Paradise Jack







"親愛なるシュウへ"





最後の最後まで、どういう顔をしてシュウとさよならをすればいいか悩んだけれど、結局、寂しいと泣くのも大好きだよと言ってキスをするのもおかしい気がして。

ベタだなあと思いつつもこうして筆をとっている次第です。

手紙なんて初めて書くので、多少文章がおかしいところは、素人だからということで見逃してもらえると助かります。


シュウと出会ったのは、土砂降りの雨の日だったね。
馬鹿みたいに2人で、まるで我慢比べみたいに雨に打たれながら公園のベンチに座っていたっけ。

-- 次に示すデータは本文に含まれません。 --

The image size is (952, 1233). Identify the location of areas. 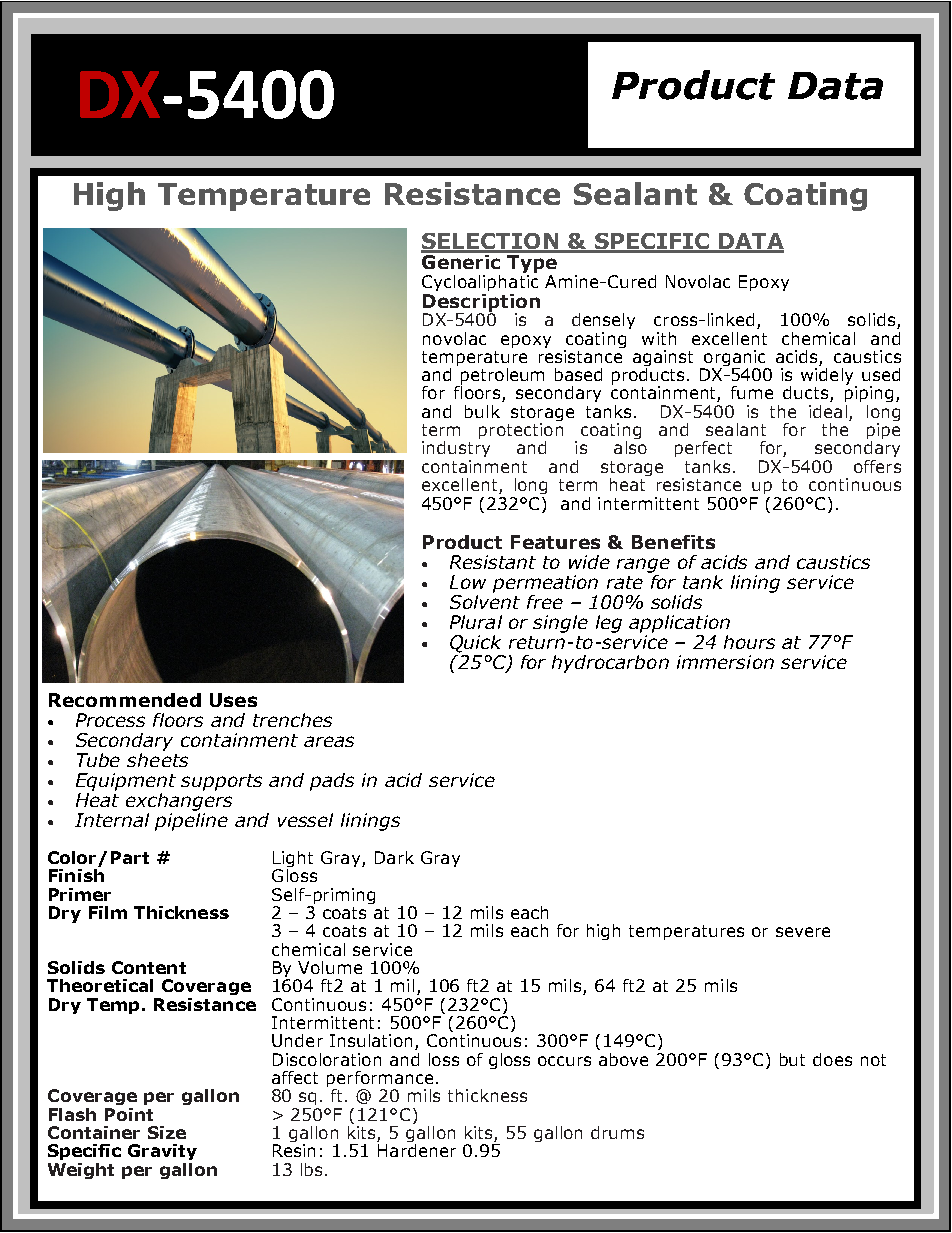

詳しい事情は書けないけど、1年とちょっと前のあの日、俺はとても苦しかった。自分の居場所が見つけられなくて、子供染みた意地と変えられない現実とに苛まれて。

そんなときに、シュウと出会えて、そして今日まであの部屋で過ごせたことは、俺の今までとこれからの人生で一番の幸運だと、今この手紙を書きながら信じずにはいられない。


俺にとって、シュウと暮らしたこの時間は、何にも変えがたいもので。
まるで人生のモラトリアムのように、波風の立たない穏やかな海を漂うような、そんな居心地のよさだった。